Work to do — Please list the performers whom the musical article names as playing James's giant insect friends.

** begin Source extract **

The movement might be different, but the fantastical story from the author who gave us Willy Wonka in “Charlie and the Chocolate Factory” will be familiar. James, a young orphan played by Maddie Judd is ordered by his wicked aunts (Abbey Iberg and Jenna Perock) to chop down their old fruit tree. Thanks to a bit of magic, James inadvertently creates an enormous peach and a posse of giant anthropomorphic insect friends (Michaela Lee, Jaki Jahr, Jack Scharrer, Aidan Buckingham-Taylor and Joe Lange) who are his companions on a fantastic journey.
“‘James and the Giant Peach’ is a delightful musical about a young boy and his journey through life with wonderful characters,” Margolius said. “It’s a fun and imaginative tale people of all ages will enjoy. And the music contains many catchy, hummable tunes from a mixture of genres. It’s very enjoyable and easy on the ears.”
Viterbo faculty member Nancy Allen serves as musical director for the show, which features a score by Tony and Oscar-winning composers Benj Pasek and Justin Paul.
After working with the 17-member student cast for weeks preparing for the production, Margolius has come away impressed. “I am so enjoying working with this cast of Viterbo students,” she said. “They are extraordinarily talented and, even more importantly, they are very open to exploring their roles and craft. They are kind and supportive of one another, and me. The entire process has been a delight.”

** end Source extract **
** begin Recorded data **

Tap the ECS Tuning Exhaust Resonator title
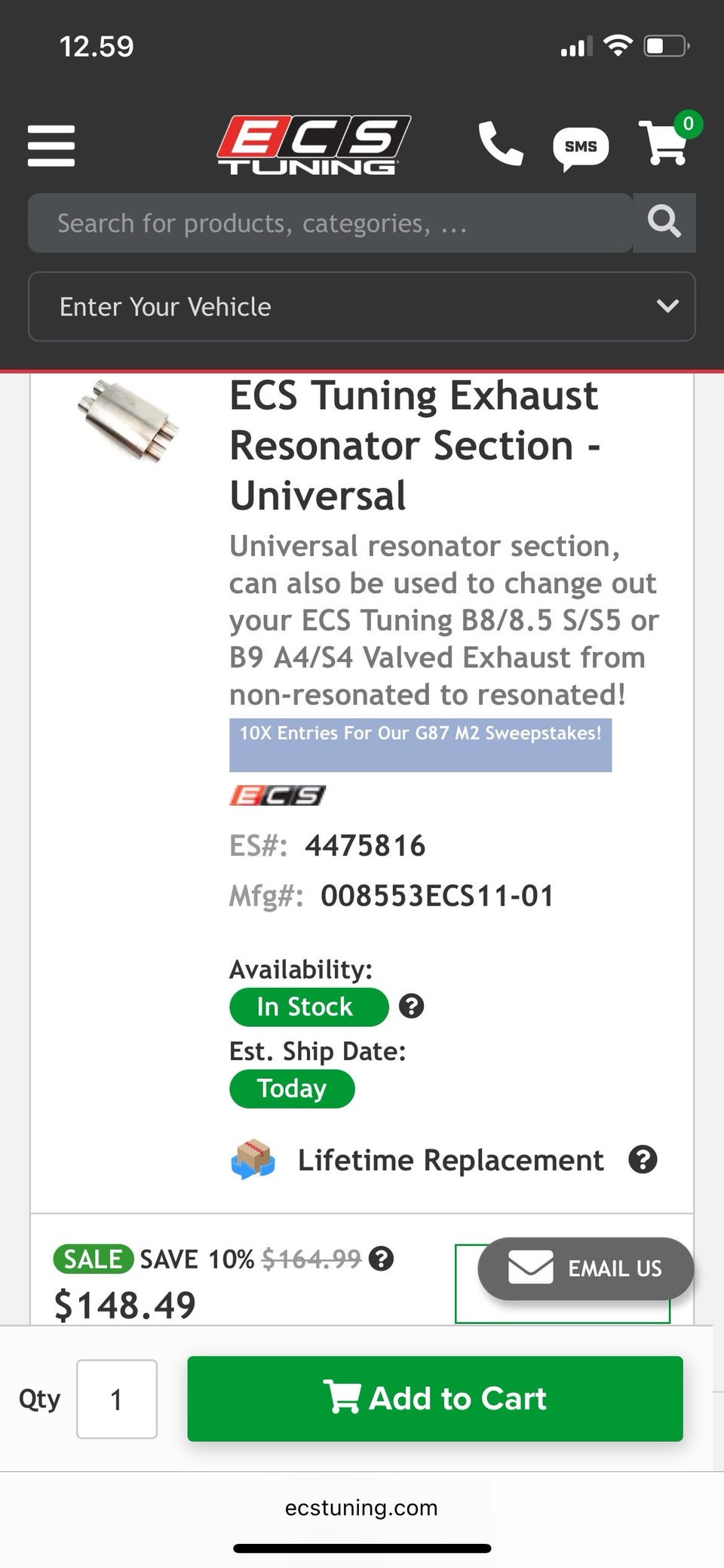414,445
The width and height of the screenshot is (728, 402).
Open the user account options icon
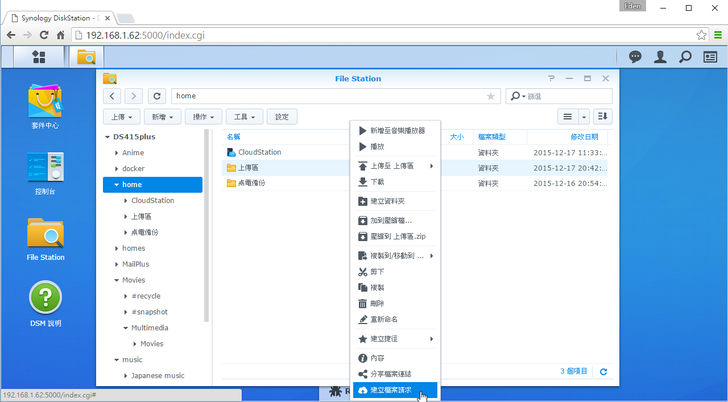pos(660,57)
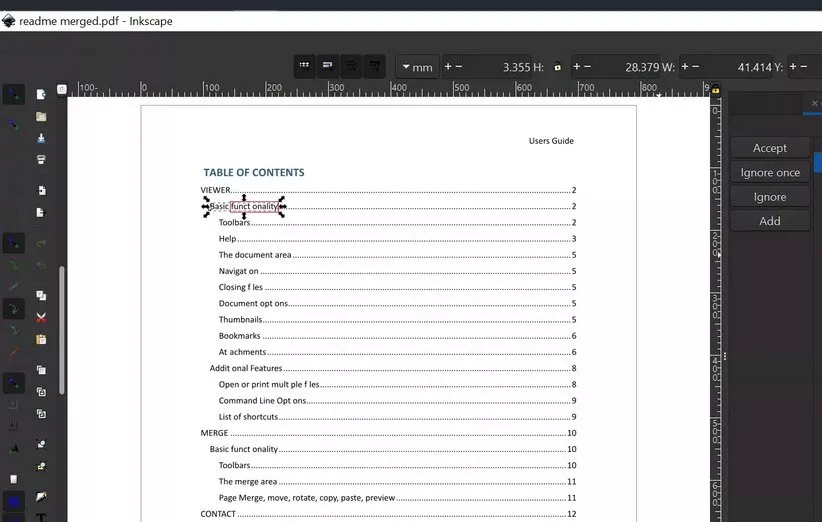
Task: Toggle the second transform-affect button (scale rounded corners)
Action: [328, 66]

** end Recorded data **
** begin Recorded data **

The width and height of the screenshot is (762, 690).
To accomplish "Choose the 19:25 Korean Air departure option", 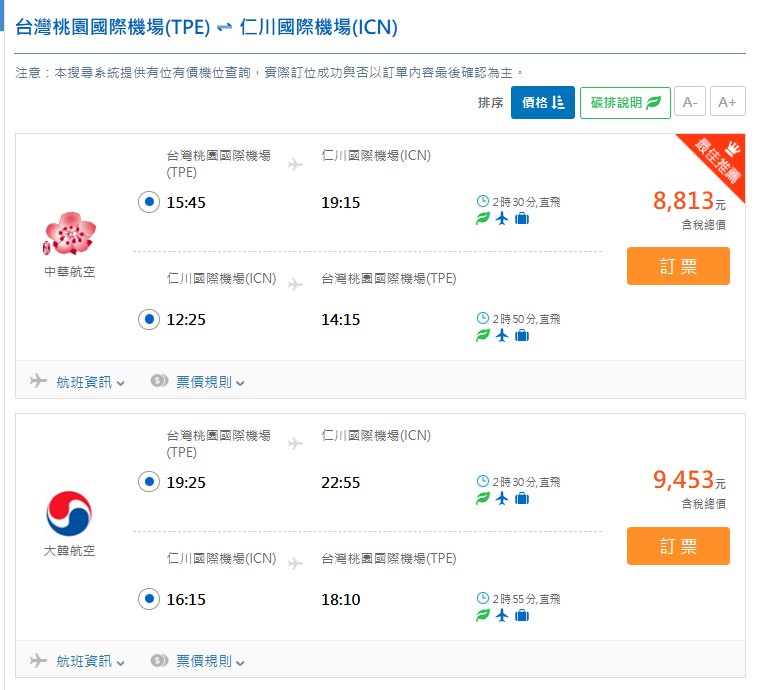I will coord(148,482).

** end Recorded data **

Written response — Michaela Lee, Jaki Jahr, Jack Scharrer, Aidan Buckingham-Taylor, Joe Lange